**Zadanie pisemne 1:** Podaj liczbę wierszy danych zadania, w których występuje ciąg „Where”, z uwzględnieniem wielkości liter. Odpowiedz wyłącznie liczbą.

___ Wybrany fragment ___

A czy z technicznego punktu widzenia akupunktura zostala rozpracowana?


Zostala.


A hipnoterapia?


Nie wiem, ale wiadomo, jak dziala hipnoza na mozg - pi*oko, ale wiadomo.
Badania sa w toku i nie wyklucza sie ich z oficjalnej nauki.


| jakie to jest "alternatywne" dzialanie?

SSTakie, ktore zdaje sie wymykac prawom oficjalnej nauki.

Nie wiem czy cos tutaj sie wymyka prawom oficjalnej nauki. Przeto
efekt schladzania magnetycznego jest jej znany, czyz nie? Wiec moze da
sie to jakos powiazac... Fajnie by bylo...


Schladzenie polem magnetycznym to nie efekt telekinetyczny w rozumieniu dra
Pajaka.
Efekt telekinetyczny lamie zasady termodynamiki - z oficjalnej nauki wziete.

___ Dane do zadania ___

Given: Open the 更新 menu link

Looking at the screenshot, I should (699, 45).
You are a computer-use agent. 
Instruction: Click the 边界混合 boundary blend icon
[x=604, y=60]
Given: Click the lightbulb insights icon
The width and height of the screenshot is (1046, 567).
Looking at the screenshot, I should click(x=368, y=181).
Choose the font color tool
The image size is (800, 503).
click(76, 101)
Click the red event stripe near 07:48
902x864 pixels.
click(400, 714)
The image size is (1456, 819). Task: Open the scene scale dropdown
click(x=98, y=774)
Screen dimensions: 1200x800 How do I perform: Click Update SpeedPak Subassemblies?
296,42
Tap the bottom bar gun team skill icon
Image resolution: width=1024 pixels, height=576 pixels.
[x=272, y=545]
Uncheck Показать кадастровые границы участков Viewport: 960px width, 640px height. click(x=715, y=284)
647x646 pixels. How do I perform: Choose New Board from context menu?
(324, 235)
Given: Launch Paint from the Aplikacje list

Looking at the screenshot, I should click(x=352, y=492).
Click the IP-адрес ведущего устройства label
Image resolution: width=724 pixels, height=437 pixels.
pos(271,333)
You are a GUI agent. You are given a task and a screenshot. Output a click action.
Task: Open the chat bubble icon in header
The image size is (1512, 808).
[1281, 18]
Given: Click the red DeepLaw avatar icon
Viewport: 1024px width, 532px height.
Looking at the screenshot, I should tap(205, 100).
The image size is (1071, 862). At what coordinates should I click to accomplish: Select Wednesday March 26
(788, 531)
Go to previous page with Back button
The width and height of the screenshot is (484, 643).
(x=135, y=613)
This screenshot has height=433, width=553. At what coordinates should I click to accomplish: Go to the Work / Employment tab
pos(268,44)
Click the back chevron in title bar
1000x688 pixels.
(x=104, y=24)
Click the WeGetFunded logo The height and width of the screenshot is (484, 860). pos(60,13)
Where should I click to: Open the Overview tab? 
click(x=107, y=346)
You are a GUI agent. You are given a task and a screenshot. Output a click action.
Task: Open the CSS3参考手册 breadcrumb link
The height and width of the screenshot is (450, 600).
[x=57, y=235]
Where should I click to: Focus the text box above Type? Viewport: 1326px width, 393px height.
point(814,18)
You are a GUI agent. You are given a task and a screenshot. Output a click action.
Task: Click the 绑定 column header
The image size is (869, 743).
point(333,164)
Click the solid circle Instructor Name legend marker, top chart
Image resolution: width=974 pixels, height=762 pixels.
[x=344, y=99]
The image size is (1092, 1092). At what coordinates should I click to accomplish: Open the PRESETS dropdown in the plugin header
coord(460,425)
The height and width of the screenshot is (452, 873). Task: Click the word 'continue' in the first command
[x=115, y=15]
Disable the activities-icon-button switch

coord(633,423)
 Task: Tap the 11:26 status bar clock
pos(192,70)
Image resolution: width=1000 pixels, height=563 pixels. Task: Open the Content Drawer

___

**Zadanie pisemne 2:** Przepisz bez zmian tekst z wybranego fragmentu między „Nie wiem czy” a „oficjalnej nauki wziete.”, łącznie z tymi słowami.

**Odpowiedź pisemna 1:** 2

**Odpowiedź pisemna 2:**
Nie wiem czy cos tutaj sie wymyka prawom oficjalnej nauki. Przeto
efekt schladzania magnetycznego jest jej znany, czyz nie? Wiec moze da
sie to jakos powiazac... Fajnie by bylo...


Schladzenie polem magnetycznym to nie efekt telekinetyczny w rozumieniu dra
Pajaka.
Efekt telekinetyczny lamie zasady termodynamiki - z oficjalnej nauki wziete.